Apple is betting on its four-model iPhone 12 5G series to kickstart an upgrade wave, while using the $149 HomePod Mini as a beachhead against low-cost smart speakers from Sonos, Google and Amazon.
A steady stream of reliable leaks over recent weeks meant few surprises remained by the time Apple's online-only virtual launch took place overnight.
The iPhone 12 Mini adopts a pocket-friendly 5.4-inch size, with the standard iPhone 12 and iPhone 12 Pro taking this up to 6.1 inches, while the flagship iPhone 12 Pro pushes the boundary to 6.7 inches.
The iPhone 12 Mini starts at $1,199, with the iPhone 12 from $1,349, in blue, green, black and white.
The iPhone 12 Pro starts at $1,699, with the iPhone 12 Pro Max from $1,849, in graphite, silver, gold and 'Pacific Blue'.
As widely tipped, the iPhone 12 models will arrive in two batches: the iPhone 12 and iPhone 12 Pro land on October 23, while the iPhone 12 mini and iPhone 12 Pro Max touch down November 13.
All four sport updated cameras and sharper OLED screens, an improvement from the LCD panels of previous models.
As expected, Apple is quick to talk up the new iPhone 12 camera system, which adds a wide lens with a f/1.6 aperture for improved low light photography; the iPhone 12 Pro and Pro Max models gain 4x and 5x optical zoom through a dedicated telephoto lens.
While the front of the phones looks similar to last year’s iPhone 11 line-up, the metal edges are now flat instead of curved, and resemble the same industrial design language as popularised by the iPhone 4 in 2010.
The handsets also support a new magnetic version of wireless charging called MagSafe ($65) which lets the phones magnetically attach to new charging pads from Apple and other providers; Apple will also offer several new cases to support the new charging system, such as wallet-style attachments for carrying credit cards.
On the inside, all models run Apple's A14 processor – which may also appear in the first batch of Mac laptops and desktops powered by Apple-designed chips – and come with 5G cellular technology.
5G yes, but mmWave no
However, while compatible with the 'sub-6Ghz' 5G of Australia and other countries, only the US iPhone 12 models will support mmWave 5G, which offers ultra-fast speeds over short distances for high-capacity scenarios such as busy CBD areas, stadiums and airports.
Telstra and Optus have already tested mmWave, but the local mmWave bands won't be opened to telco bidding until early 2021, which means mmWave may not be added to the existing sub-6GHz 5G networks until late 2021 or early 2022.
And missing from all iPhone 12 devices is a charger and earbuds: Apple says people are likely to own many of the small white AC chargers already, along with a pair of their favourite headphones.
The company is talking up the ''environmental savings' from this move, both in producing less kit and moving to a smaller retail box, but it's equally true that this also makes for higher margins and lower shipping costs, as well as potentially boosting the sales of its wireless AirPods.
The only accessory supplied in the box is a Lightning to USB-C cable: while the iPhone 12 clings to Apple's Lightning connector, the cable lets you plug into chargers with a USB-C socket.

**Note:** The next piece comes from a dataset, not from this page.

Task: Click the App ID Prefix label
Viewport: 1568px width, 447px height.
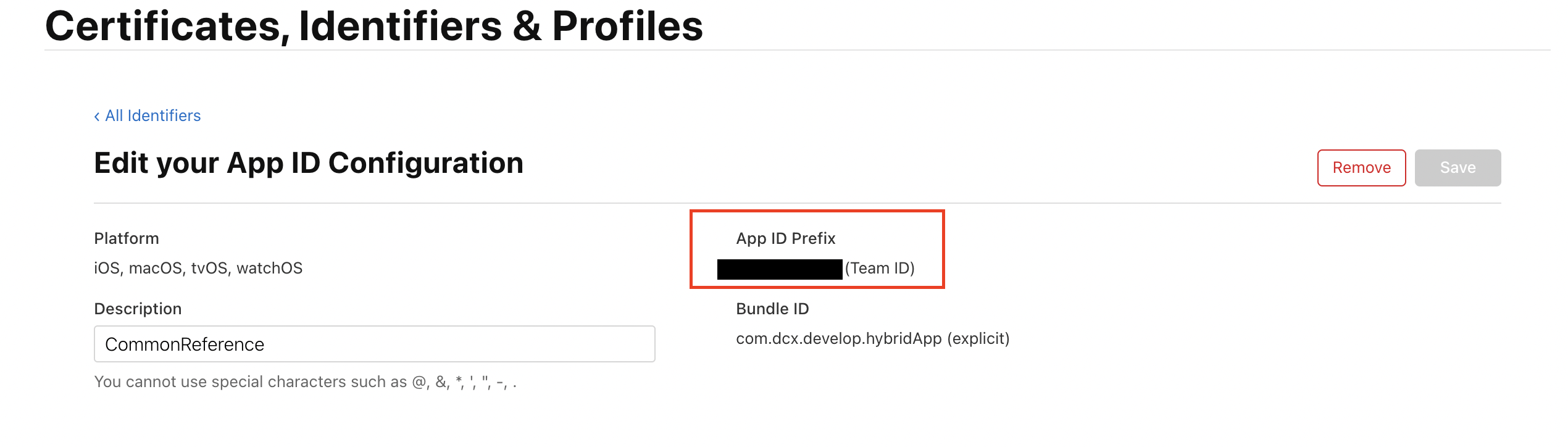Action: (x=785, y=239)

Presumably, the thinking is that anybody with a charger from a previous model iPhone will also have the older Lightning to USB-A cable on hand.

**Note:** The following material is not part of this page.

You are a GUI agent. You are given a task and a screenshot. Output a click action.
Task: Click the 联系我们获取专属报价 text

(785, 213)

Also unveilled overnight: the long-awaited HomePod Mini, which goes on sale in Australia the week of November 16 for $149.

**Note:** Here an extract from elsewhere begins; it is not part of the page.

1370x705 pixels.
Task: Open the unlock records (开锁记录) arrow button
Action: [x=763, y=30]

This stylish shrunken version of the $299 HomePod – which looks rather like a honeydew melon with the top lopped off – comes in the same black and white mesh colour options as the original, but will be a better fit among modern decor and in smaller spaces.
It continues to have a touch panel on the top for audio playback, and can also sense when an iPhone is nearby so Apple users can more easily control the speaker.
To keep the costs and size down, it also has fewer speakers inside the devices, and runs the S5 chip from the Apple Watch rather than the iPhone A8 processor that powers the original HomePod.
An Intercom feature also let users send messages between HomePods scattered around the home.
Apple's aim is to not only see the HomePod Mini win new customers in a market where the original HomePod was overpriced and underfeatured, but to ensure the Mini's low price sees it gain a strong multi-room foothold and further entrench customers in the Apple ecosystem.
Earlier this year, Apple said it would add support for third-party music services. During the launch Apple mentioned the Mini would work with "popular music services including Pandora and Amazon Music," but did not mention Spotify.